There is an urgent unmet need to develop targeted therapeutic options for Pancreatic Ductal Adenocarcinoma (PDAC), which continues to be a therapy recalcitrant disease. Data has shown that perturbation of two specific genes, K-Ras and CDKN2A, are nearly universal in PDAC. Based on this mutational profile, PDAC was thought initially to be a good candidate for CDK4 inhibition therapy. However, most PDAC cell lines and PDX models are resistant and this appears to be due to the activation of another kinase CDK2. The CDK4/6 specific inhibitors (CDK4i) are approved for metastatic HR+ breast cancer. However, while CDK4i therapy initially increases progression-free survival in ER+ metastatic breast cancer (BC) patients, ultimately the majority develop secondary resistance, due to compensation by CDK2. Thus, both CDK4i-refractory breast cancer and PDAC appear resistant by the same mechanism. Therefore, to generate a better inhibitor for metastatic breast cancer patients and PDAC, one needs to inhibit both the kinase driving cancer (CDK4/6) and the kinase causing resistance (CDK2). CDK2 small molecule inhibitors also target the highly conserved and essential CDK1 kinase and have met with unacceptable toxicity in the clinic, so this approach has proven unsuccessful. In this exploratory R21 application, we propose using a novel strategy. Instead of targeting the conserved active sites of CDK4/6 and CDK2, we target p27Kip1, which is a CDK assembly factor and CDK ON/OFF switch. Tyrosine (Y) phosphorylation of p27 (pY88) by the tyrosine kinase Breast tumor Related Kinase (Brk) causes a conformational change in p27 bound to CDKs, turning them ?ON?. We demonstrated that in breast cancer cells blocking phosphorylation of p27 with the therapeutic peptide ALT inactivated CDK4/6 and CDK2 and represented a new way to block ER+ BC cell proliferation, induce senescence and ultimately cause cell death, which translates into tumor regression and increased OS in BC animal models. We have shown that p27 is Y phosphorylated in several established PDAC cell lines, and expression of ALT in two cell lines inhibited proliferation, suggesting that CDK2 might be inhibited by ALT-mediated targeting of p27 in PDAC. Our hypothesis is that inhibition of CDK4/6 and CDK2 by the therapeutic peptide ALT will block proliferation of PDAC and represents a novel way to target this tumor type.

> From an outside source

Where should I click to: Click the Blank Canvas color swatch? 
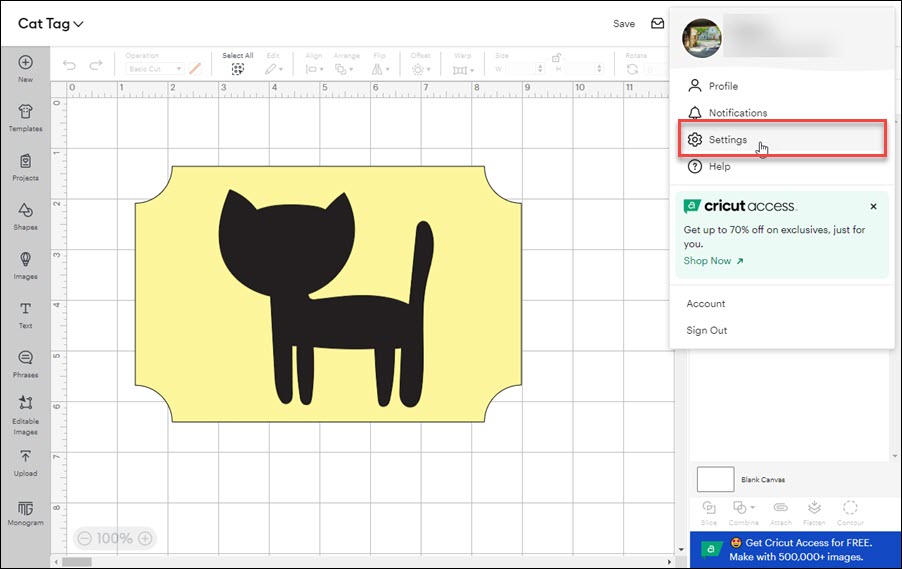(x=715, y=479)
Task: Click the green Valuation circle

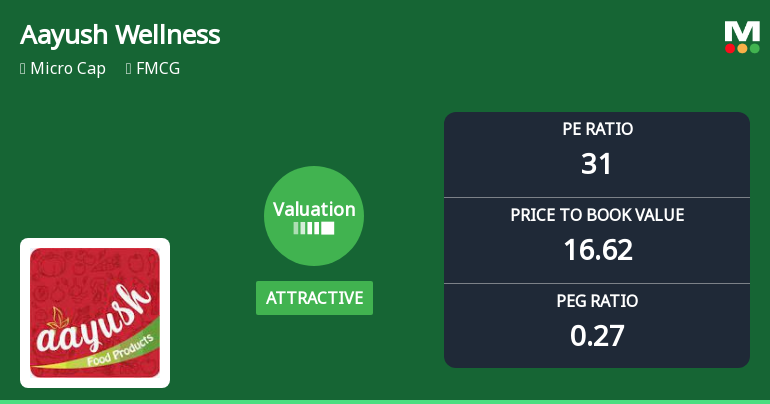Action: tap(314, 216)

Our specific Aims : 1) To examine the effect that ALT and pY blockage therapy has on PDAC cell lines in vitro. 2) To examine the therapeutic effect pY blockage therapy and ALT in vivo in PDAC mouse models. A panel of primary patient derived Cell (PDC) lines, which have been sequenced and characterized, and cross-matched PDX models will be used to test ALT's effect on cell growth and tumor progression. ALT will be delivered by two modes: inducible expression and a novel liposomal-peptide formulation. This exploratory R21 project will test the hypothesis that targeting p27 in clinically relevant in vitro and in vivo models, as a proof of concept approach, may represent a viable clinical strategy, which should be further explored. !
The goal of this project is to explore the hypothesis that the therapeutic peptide ALT and pY blockage therapy represents a new modality to target pancreatic ductal adenocarcinoma and increase patient outcomes.